**Task description**
Copy out every line of the data that has the word "Roxette" somewhere in it.

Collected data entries

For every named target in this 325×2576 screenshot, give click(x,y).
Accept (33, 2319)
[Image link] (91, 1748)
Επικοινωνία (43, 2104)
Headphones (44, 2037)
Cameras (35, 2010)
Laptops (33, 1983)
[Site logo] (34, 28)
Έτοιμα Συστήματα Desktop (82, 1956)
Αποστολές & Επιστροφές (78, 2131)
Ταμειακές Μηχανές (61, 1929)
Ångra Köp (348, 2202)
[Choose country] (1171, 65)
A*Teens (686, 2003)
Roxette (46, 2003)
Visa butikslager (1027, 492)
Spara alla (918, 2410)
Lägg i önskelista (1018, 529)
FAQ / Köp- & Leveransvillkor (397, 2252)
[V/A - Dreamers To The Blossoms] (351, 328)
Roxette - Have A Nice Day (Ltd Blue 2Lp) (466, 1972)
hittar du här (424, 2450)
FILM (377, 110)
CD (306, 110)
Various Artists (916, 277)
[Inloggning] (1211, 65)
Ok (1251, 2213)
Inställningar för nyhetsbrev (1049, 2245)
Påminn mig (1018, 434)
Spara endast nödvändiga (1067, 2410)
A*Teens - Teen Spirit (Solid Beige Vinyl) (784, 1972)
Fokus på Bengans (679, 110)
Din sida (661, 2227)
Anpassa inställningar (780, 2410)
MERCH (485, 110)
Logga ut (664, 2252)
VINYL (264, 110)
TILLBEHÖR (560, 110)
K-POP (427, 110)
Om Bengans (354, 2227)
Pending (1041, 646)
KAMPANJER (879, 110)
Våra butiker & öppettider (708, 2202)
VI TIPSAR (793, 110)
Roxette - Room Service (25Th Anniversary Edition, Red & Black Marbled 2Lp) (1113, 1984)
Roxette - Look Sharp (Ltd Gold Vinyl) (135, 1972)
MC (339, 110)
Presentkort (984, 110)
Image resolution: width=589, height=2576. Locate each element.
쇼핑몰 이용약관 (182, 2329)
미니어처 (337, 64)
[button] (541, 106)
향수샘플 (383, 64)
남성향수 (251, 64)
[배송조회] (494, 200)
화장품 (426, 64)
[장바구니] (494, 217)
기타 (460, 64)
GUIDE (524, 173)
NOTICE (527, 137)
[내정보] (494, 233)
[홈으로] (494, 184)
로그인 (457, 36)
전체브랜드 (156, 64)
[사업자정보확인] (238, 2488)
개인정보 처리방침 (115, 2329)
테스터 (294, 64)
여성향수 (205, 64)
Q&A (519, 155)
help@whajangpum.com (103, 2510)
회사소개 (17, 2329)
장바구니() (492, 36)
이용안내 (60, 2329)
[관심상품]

**Answer section**
Roxette (46, 2003)
Roxette - Have A Nice Day (Ltd Blue 2Lp) (466, 1972)
Roxette - Room Service (25Th Anniversary Edition, Red & Black Marbled 2Lp) (1113, 1984)
Roxette - Look Sharp (Ltd Gold Vinyl) (135, 1972)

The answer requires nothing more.